## Exercise objective
Copy out each line of the material that includes the word "size".

## Records for the task
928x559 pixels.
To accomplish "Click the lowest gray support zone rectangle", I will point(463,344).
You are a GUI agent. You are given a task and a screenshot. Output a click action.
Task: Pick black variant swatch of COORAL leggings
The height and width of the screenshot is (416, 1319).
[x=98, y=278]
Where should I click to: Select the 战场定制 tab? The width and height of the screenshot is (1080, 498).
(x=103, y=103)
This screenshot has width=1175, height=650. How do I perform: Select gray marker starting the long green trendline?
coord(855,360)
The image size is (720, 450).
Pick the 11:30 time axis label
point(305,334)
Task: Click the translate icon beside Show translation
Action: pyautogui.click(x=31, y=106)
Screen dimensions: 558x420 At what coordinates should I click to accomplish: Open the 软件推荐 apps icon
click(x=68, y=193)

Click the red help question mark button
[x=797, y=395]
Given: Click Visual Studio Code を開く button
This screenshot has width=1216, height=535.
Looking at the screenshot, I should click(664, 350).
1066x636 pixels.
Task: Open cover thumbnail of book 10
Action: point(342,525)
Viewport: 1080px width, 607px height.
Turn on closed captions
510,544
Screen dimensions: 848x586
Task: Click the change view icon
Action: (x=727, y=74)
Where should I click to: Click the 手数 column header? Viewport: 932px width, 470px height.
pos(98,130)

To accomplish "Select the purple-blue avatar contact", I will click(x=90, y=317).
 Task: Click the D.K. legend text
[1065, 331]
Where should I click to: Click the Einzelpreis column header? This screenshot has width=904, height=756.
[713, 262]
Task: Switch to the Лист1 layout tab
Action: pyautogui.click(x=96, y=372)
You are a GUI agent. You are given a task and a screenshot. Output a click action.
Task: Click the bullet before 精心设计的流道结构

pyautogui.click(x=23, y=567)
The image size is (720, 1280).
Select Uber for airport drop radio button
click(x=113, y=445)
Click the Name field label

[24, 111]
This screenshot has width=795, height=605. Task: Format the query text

## Exercise answer
The image size is (720, 450).
The image size is (720, 1280).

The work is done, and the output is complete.